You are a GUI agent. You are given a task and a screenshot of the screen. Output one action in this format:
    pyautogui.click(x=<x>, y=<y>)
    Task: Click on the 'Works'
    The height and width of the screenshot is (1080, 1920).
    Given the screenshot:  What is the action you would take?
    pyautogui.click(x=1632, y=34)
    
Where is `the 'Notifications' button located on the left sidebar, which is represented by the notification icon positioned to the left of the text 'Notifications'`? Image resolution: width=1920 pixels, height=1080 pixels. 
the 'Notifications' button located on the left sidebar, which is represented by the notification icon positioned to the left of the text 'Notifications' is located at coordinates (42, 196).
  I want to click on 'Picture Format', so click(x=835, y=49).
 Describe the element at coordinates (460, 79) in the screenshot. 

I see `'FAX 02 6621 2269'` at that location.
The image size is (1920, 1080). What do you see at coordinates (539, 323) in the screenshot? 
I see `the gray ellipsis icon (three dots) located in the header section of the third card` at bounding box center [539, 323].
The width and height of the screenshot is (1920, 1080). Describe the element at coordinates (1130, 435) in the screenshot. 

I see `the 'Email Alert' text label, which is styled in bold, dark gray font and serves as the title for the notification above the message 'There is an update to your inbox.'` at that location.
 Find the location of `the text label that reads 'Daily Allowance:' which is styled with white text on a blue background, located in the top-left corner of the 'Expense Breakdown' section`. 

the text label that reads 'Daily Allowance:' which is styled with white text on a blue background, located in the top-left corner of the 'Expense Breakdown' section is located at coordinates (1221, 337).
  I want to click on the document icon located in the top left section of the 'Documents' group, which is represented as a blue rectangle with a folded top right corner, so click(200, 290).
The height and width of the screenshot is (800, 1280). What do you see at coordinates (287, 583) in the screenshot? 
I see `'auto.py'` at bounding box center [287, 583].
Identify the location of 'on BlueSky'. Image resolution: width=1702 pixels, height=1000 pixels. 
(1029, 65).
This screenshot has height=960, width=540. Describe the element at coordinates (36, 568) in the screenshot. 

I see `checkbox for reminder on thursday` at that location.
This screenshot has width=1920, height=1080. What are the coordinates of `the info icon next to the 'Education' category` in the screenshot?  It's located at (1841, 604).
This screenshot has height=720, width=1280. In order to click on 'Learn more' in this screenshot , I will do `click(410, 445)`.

- _INSTRUCTIONS FOR THE TASK_: Can you reproduce the material from the line with "The height and width of the screenshot is (800, 1280)." through the end, with "What do you see" changed to "What is shown" and everything else left as it is?

- _OUTPUT BELOW_:
The height and width of the screenshot is (800, 1280). What is shown at coordinates (287, 583) in the screenshot? 
I see `'auto.py'` at bounding box center [287, 583].
Identify the location of 'on BlueSky'. Image resolution: width=1702 pixels, height=1000 pixels. 
(1029, 65).
This screenshot has height=960, width=540. Describe the element at coordinates (36, 568) in the screenshot. 

I see `checkbox for reminder on thursday` at that location.
This screenshot has width=1920, height=1080. What are the coordinates of `the info icon next to the 'Education' category` in the screenshot?  It's located at (1841, 604).
This screenshot has height=720, width=1280. In order to click on 'Learn more' in this screenshot , I will do `click(410, 445)`.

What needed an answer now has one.